EXTRACTED ENTRIES:
========

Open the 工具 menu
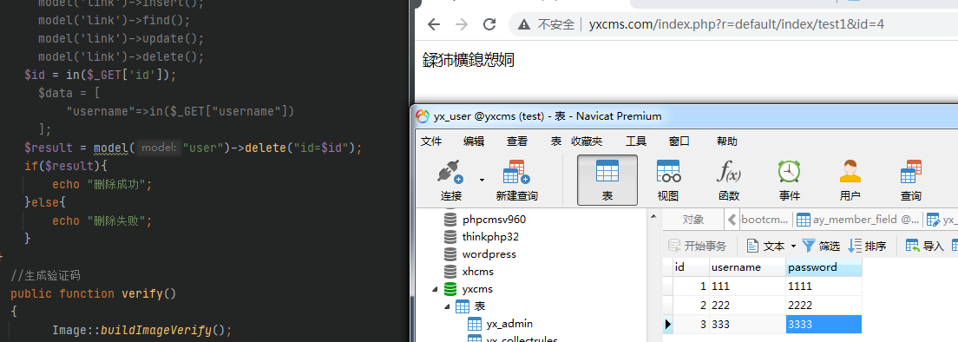The width and height of the screenshot is (958, 342). (x=636, y=141)
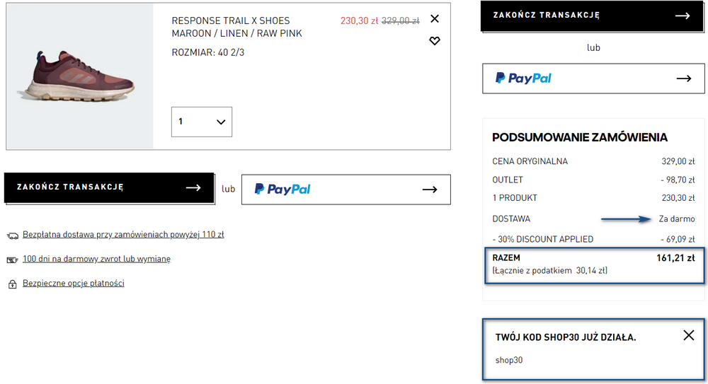Add shoe to wishlist with heart icon

pos(435,41)
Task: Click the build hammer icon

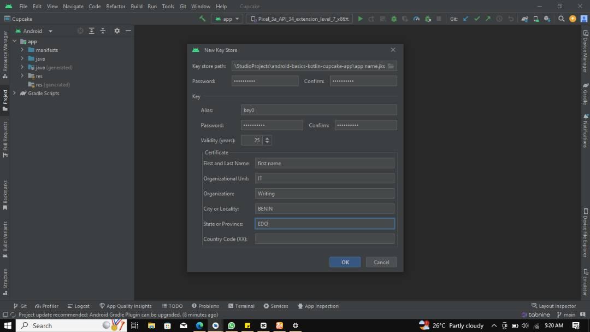Action: pyautogui.click(x=202, y=19)
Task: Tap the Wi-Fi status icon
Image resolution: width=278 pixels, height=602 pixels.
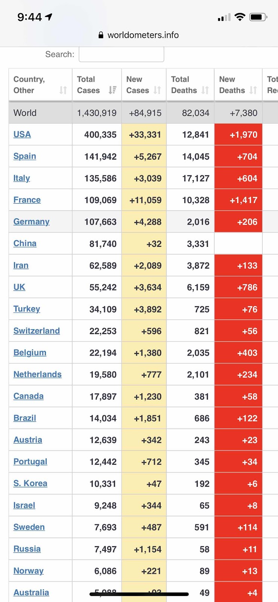Action: coord(240,17)
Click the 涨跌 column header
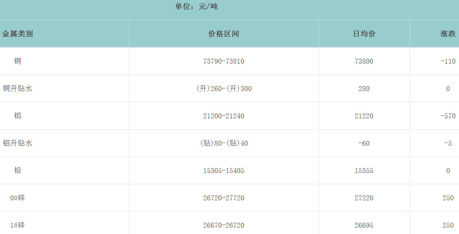Viewport: 459px width, 234px height. (x=448, y=34)
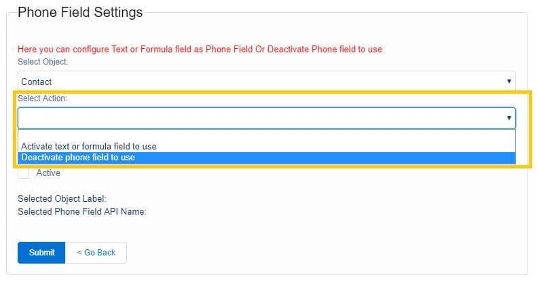The height and width of the screenshot is (286, 537).
Task: Click 'Selected Phone Field API Name:' text
Action: tap(82, 211)
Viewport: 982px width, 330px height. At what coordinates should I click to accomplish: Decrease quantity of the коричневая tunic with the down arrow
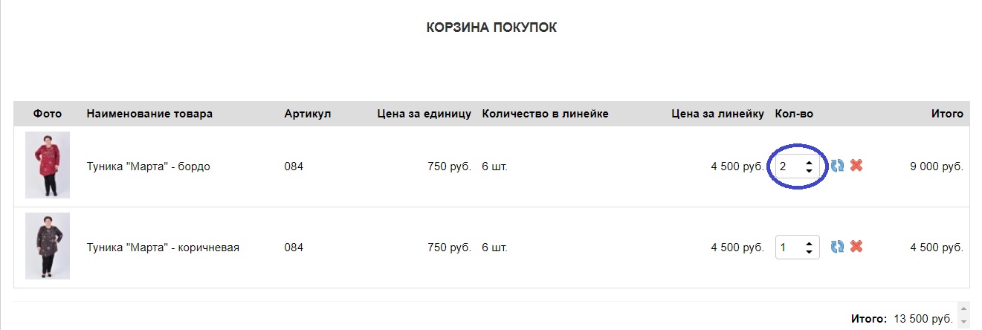click(x=809, y=252)
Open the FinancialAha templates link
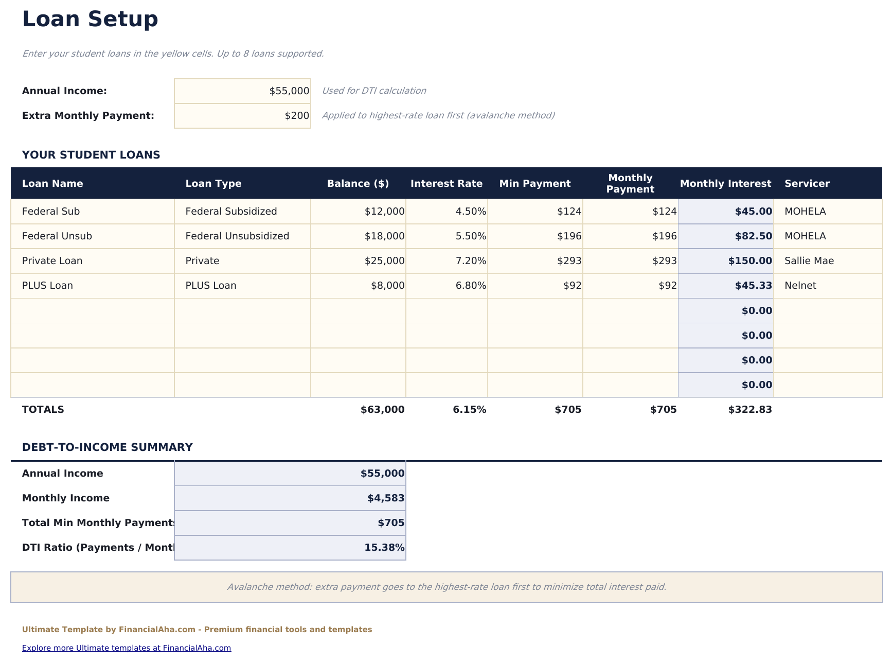The image size is (893, 663). [x=127, y=648]
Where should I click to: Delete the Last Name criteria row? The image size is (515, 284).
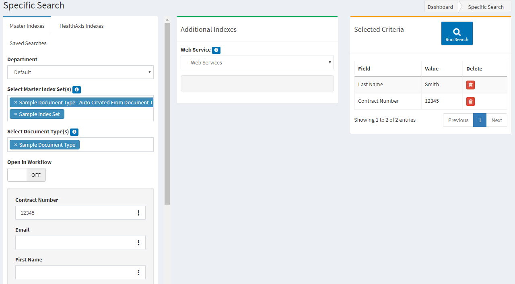(470, 85)
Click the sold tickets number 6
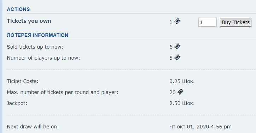256x133 pixels. [x=171, y=47]

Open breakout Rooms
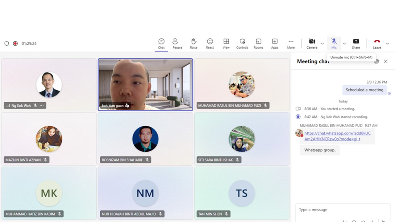pyautogui.click(x=258, y=43)
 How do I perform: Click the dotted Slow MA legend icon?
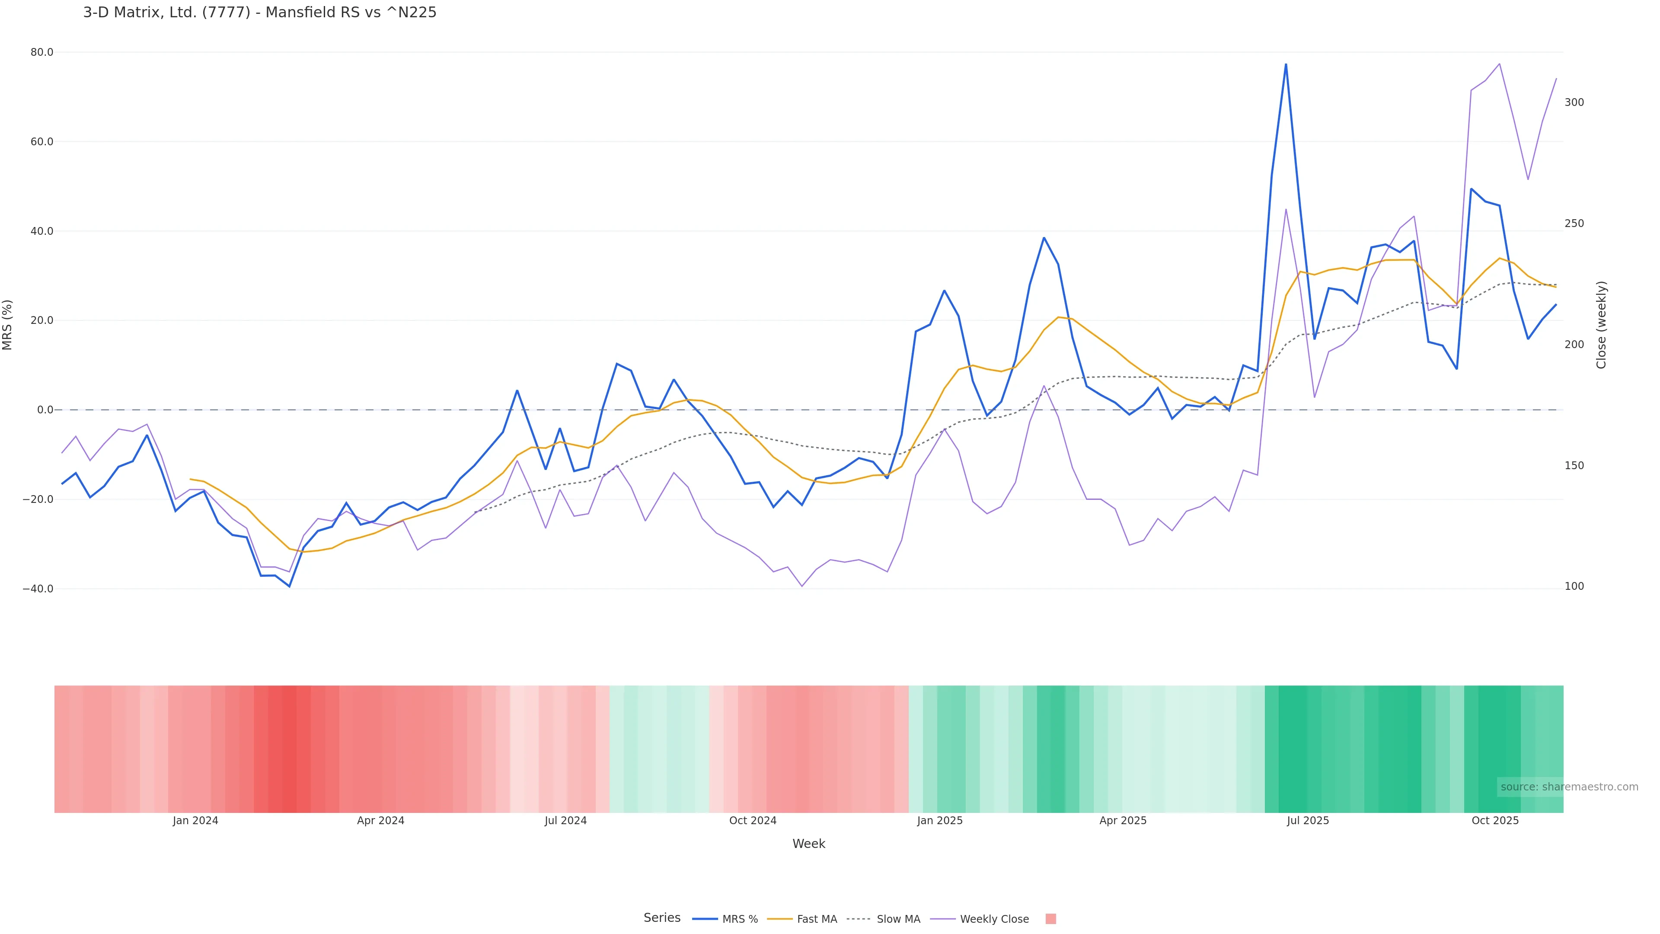pyautogui.click(x=858, y=919)
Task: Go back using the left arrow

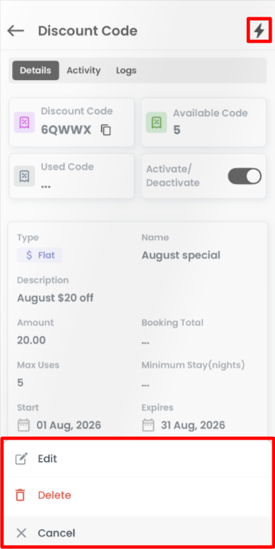Action: point(15,31)
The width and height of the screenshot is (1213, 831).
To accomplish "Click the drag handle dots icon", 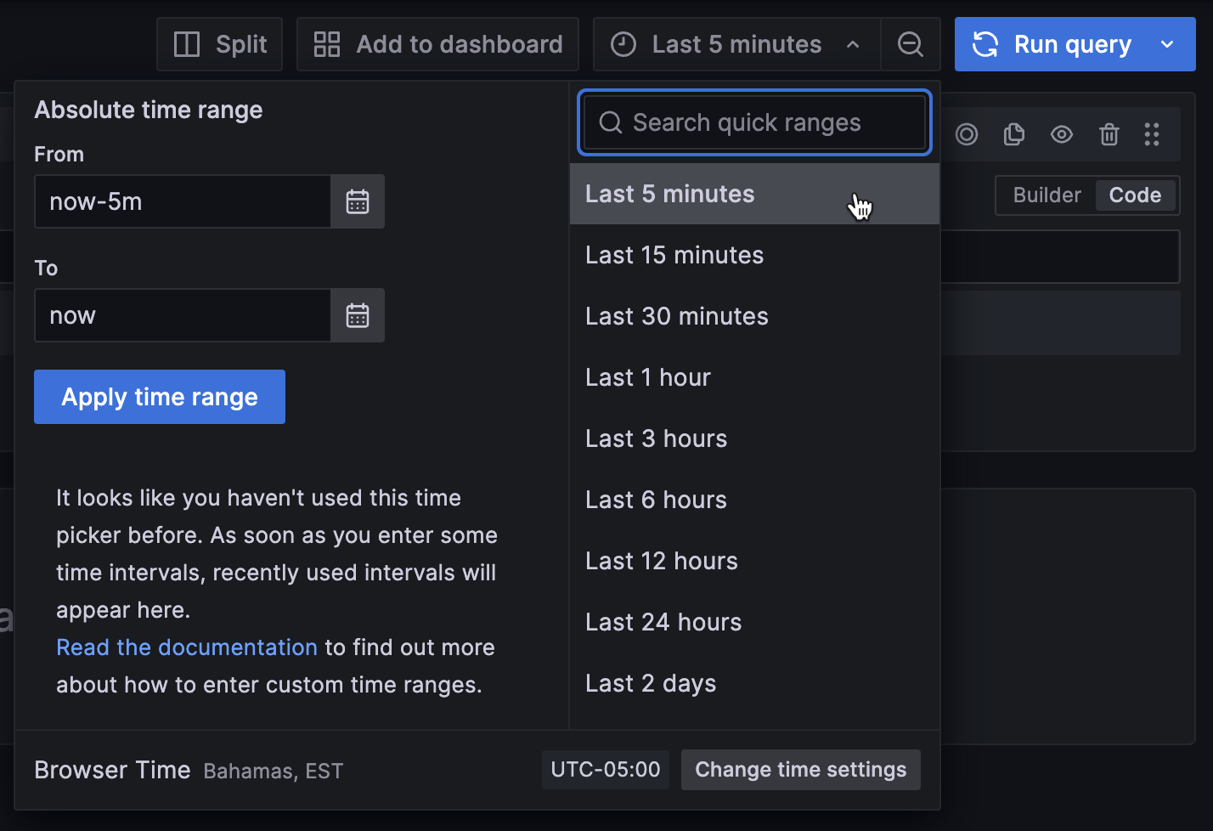I will tap(1152, 134).
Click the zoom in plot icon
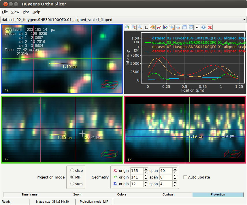The width and height of the screenshot is (247, 205). point(127,27)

========

STATED TASK: Rewrite the rows, starting at the beginning and ending at the line that contains "Action: pyautogui.click(x=202, y=19)", with "hammer" changed to "wrench" and nothing else altered. Leave the pictures out.

TASK OUTPUT:
Open the 工具 menu
The width and height of the screenshot is (958, 342). (x=636, y=141)
Add shoe to wishlist with heart icon

pos(435,41)
Task: Click the build wrench icon

Action: pyautogui.click(x=202, y=19)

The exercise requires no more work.